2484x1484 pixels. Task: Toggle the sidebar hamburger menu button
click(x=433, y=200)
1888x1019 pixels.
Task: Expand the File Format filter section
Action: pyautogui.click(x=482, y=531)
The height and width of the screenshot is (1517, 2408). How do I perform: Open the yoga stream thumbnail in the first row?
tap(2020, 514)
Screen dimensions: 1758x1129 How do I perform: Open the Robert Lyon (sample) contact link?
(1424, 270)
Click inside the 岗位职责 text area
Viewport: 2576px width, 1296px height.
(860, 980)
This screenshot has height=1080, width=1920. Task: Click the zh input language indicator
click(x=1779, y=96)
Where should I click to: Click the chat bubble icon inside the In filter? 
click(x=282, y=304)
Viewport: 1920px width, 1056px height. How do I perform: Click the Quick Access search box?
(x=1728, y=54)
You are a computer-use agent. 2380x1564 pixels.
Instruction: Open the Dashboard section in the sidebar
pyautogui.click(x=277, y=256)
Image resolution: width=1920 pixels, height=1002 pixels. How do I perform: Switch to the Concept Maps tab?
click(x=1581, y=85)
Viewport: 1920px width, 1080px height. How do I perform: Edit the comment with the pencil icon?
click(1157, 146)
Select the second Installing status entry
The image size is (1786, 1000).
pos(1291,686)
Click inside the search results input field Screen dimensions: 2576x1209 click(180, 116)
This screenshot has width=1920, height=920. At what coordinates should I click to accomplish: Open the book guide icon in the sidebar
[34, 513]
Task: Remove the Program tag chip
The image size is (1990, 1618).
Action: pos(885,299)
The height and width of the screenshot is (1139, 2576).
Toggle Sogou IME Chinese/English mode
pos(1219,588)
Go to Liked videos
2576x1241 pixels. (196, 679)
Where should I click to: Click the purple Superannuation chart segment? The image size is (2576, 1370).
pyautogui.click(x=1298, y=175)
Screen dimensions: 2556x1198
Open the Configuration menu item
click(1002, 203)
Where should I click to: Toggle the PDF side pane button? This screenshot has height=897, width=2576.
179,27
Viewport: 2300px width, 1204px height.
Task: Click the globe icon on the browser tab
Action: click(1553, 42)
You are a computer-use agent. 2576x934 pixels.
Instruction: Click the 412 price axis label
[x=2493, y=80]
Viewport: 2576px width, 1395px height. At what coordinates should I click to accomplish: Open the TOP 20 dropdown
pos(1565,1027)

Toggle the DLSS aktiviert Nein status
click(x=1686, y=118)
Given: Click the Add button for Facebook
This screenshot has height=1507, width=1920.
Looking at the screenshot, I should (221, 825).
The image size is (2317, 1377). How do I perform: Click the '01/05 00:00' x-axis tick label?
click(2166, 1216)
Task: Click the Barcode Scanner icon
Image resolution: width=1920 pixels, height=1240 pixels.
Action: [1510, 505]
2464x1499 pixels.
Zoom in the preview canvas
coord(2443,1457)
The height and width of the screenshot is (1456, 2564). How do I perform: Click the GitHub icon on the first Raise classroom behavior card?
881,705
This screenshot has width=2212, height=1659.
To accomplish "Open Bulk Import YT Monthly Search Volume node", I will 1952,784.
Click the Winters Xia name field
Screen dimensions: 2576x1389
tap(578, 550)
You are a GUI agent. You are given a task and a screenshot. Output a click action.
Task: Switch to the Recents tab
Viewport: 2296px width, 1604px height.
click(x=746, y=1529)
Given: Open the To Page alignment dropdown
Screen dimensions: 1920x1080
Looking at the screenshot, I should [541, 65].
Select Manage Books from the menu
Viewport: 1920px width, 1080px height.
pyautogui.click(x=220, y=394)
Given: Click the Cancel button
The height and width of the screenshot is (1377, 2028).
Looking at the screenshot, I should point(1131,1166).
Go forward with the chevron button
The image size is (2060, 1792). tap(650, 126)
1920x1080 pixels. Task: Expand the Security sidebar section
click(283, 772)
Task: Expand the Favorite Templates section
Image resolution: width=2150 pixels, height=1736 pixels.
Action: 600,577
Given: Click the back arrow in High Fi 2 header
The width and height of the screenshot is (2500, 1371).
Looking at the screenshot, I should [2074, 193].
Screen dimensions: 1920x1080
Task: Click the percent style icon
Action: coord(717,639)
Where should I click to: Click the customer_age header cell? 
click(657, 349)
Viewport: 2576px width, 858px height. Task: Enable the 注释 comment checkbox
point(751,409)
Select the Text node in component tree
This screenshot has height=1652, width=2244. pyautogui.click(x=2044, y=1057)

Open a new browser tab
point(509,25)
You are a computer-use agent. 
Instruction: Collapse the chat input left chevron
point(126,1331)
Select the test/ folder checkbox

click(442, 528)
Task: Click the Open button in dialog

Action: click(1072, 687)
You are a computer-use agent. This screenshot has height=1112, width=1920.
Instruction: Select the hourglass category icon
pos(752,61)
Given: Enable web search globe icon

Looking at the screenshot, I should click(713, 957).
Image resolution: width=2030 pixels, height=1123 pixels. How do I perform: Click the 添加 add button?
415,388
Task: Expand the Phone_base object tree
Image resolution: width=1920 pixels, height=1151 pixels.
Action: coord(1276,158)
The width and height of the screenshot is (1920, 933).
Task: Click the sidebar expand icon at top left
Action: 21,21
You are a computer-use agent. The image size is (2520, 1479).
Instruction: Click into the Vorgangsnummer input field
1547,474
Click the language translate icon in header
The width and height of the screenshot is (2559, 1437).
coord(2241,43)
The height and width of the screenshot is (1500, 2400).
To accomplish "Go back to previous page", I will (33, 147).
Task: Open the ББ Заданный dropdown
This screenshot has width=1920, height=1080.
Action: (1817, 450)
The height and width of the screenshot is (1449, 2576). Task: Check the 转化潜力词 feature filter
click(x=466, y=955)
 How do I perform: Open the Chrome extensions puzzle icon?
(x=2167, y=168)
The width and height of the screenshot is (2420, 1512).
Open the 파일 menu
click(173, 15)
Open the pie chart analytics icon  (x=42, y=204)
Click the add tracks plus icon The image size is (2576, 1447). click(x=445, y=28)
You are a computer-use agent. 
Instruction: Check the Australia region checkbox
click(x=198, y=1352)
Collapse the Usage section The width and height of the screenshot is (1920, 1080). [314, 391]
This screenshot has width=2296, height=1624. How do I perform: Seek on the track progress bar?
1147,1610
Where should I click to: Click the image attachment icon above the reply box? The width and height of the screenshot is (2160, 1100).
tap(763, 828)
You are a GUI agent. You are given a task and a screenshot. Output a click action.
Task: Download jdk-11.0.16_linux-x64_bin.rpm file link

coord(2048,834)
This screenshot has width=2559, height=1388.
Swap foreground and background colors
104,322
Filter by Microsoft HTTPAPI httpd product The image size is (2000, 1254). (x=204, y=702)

+---+

**PROBLEM DESCRIPTION:**
Only the lines above from the line with "Where should I click to: Toggle" to the line with "Given: Click the back", those two lines included, should be reproduced exactly.

**ANSWER TO THIS EXERCISE:**
Where should I click to: Toggle the PDF side pane button? This screenshot has height=897, width=2576.
179,27
Viewport: 2300px width, 1204px height.
Task: Click the globe icon on the browser tab
Action: click(1553, 42)
You are a computer-use agent. 2576x934 pixels.
Instruction: Click the 412 price axis label
[x=2493, y=80]
Viewport: 2576px width, 1395px height. At what coordinates should I click to accomplish: Open the TOP 20 dropdown
pos(1565,1027)

Toggle the DLSS aktiviert Nein status
click(x=1686, y=118)
Given: Click the Add button for Facebook
This screenshot has height=1507, width=1920.
Looking at the screenshot, I should (221, 825).
The image size is (2317, 1377). How do I perform: Click the '01/05 00:00' x-axis tick label?
click(2166, 1216)
Task: Click the Barcode Scanner icon
Image resolution: width=1920 pixels, height=1240 pixels.
Action: [1510, 505]
2464x1499 pixels.
Zoom in the preview canvas
coord(2443,1457)
The height and width of the screenshot is (1456, 2564). How do I perform: Click the GitHub icon on the first Raise classroom behavior card?
881,705
This screenshot has width=2212, height=1659.
To accomplish "Open Bulk Import YT Monthly Search Volume node", I will 1952,784.
Click the Winters Xia name field
Screen dimensions: 2576x1389
tap(578, 550)
You are a GUI agent. You are given a task and a screenshot. Output a click action.
Task: Switch to the Recents tab
Viewport: 2296px width, 1604px height.
click(x=746, y=1529)
Given: Open the To Page alignment dropdown
Screen dimensions: 1920x1080
Looking at the screenshot, I should [541, 65].
Select Manage Books from the menu
Viewport: 1920px width, 1080px height.
pyautogui.click(x=220, y=394)
Given: Click the Cancel button
The height and width of the screenshot is (1377, 2028).
Looking at the screenshot, I should point(1131,1166).
Go forward with the chevron button
The image size is (2060, 1792). tap(650, 126)
1920x1080 pixels. Task: Expand the Security sidebar section
click(283, 772)
Task: Expand the Favorite Templates section
Image resolution: width=2150 pixels, height=1736 pixels.
Action: 600,577
Given: Click the back arrow in High Fi 2 header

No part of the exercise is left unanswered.